Thursday, May 25, 2006

my favorite corner (and it's not the one on the right)

I just included the view of the dining room to make this photo pretty for Jes. It's actually all about the pantry. This is the pantry I mentioned a few days ago, made last year by our lovely painter-carpenter Tom, when I was 8 months pregnant and we had just moved into the house. The kitchen, for all its vanilla icecream glory, has no room for food. It has room for a bread machine, loaf pans and cookie sheets, pots and frying pans, a bread basket and a lettuce dryer (try it and you'll be converted), cereal boxes, tea and coffee (I'm going around the kitchen from shelf to shelf in my mind -- bear with me), a Moroccan tajine, olive and vegetable oils and salt and a salad dressing cruet, breast pump accessories, dishes for 12 and cutlery for fewer than that (a problem, I know), potatoes, cling wrap, aluminum foil, freezer bags, spices, various gadgets and a rolling pin, a cooking scale, Pyrex measuring cups in 1, 2, and 4 cup sizes, kitchen linens, a thermos, and a Tupperware bin full of round plastic food storage containers (different volumes but all the same diameter). No room for food. The kitchen does have a short hallway leading to the dining room, though, and at the end of this hallway, there was a broom closet the wideth of the hallway and the depth of a vacuum cleaner. We fitted it with shelves salvaged from a bookcase that was removed from another room, and it is now a pantry. Top shelf for alcohol and pickles, then savory canned things (beans, canned tomatoes, fish, pastas and legumes), then baking supplies and sweet things (can you see my pride and joy, vanilla sweetened pureed chestnuts?), then bags of flour, rice, and oatmeal. No pretty shelf liner, no gingham edging, and there's always some flour on the bottom shelf, but it's just the right size.

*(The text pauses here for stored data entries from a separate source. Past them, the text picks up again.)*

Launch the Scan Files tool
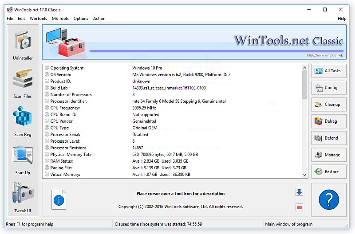The image size is (355, 234). (x=23, y=82)
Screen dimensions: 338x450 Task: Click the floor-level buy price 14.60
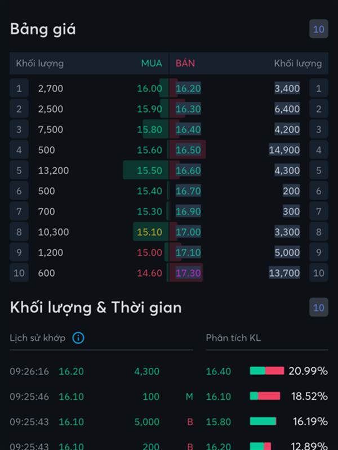(149, 273)
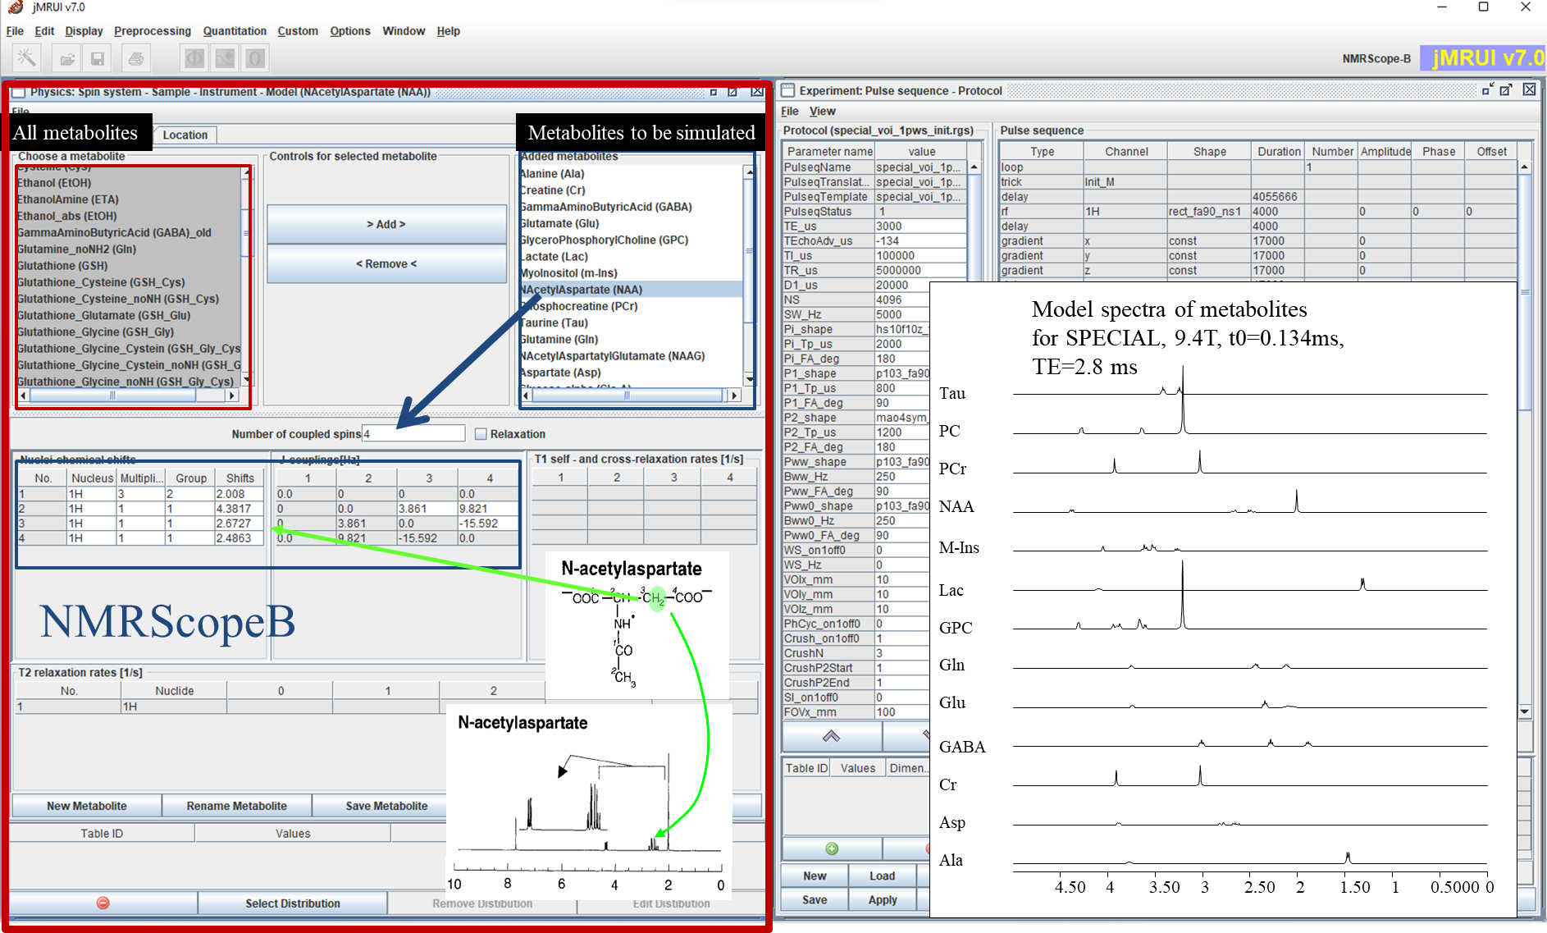The height and width of the screenshot is (933, 1547).
Task: Click the magic wand toolbar icon
Action: (26, 58)
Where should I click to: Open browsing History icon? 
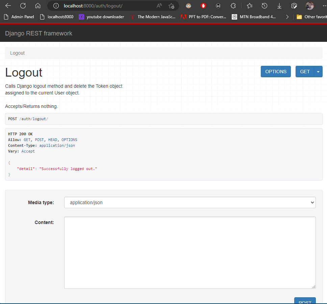[264, 6]
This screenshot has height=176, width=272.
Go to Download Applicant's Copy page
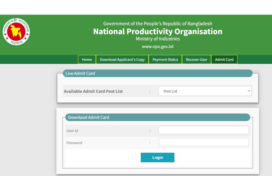click(x=122, y=59)
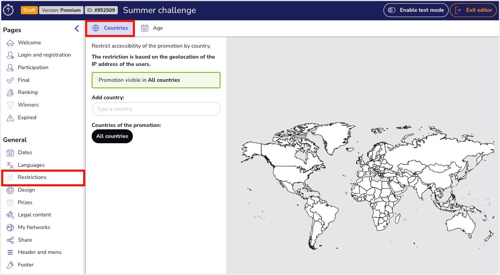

A thing I love today: vanilla sweetened chestnuts. I may love these even more than the pantry. Gratuitous recipe for chestnut mousse that will get you invited to parties. Don't tell anyone that it takes half an hour to make and is easier than Rice Krispie squares. Whip 500 ml of cream, fold in entire can of sweetened chestnut puree, pipe into Oreo crumb tart bases done in about 45 small muffin liners (1 cup of Oreo crumbs + 1/4 cup of melted butter, mix well). I place the liners on a tray and press the crumb base into them, no muffin tin needed. About a tablespoon per tart will do, pressed into a flat disk with a low side. Let them cool if you can before piping in the mousse, and then let the completed tarts sit somewhere cool for about an hour. I don't have this much room in the fridge, so I've put trays in the freezer and in the back porch (December). The recipe is a variation on something I half-remember from a French cookbook I had 18 years ago; in the original recipe, the mousse was served in champagne cups and garnished with chocolate curls. I do that sometimes, but honestly, I don't have that many (ok, any) champagne glasses. It's Thursday. See what everyone else loves today.

4 comments:

Jessica Moreau Berry said...

OH!! I love it....and thank god you've got that breast pump handy!! hehehehe....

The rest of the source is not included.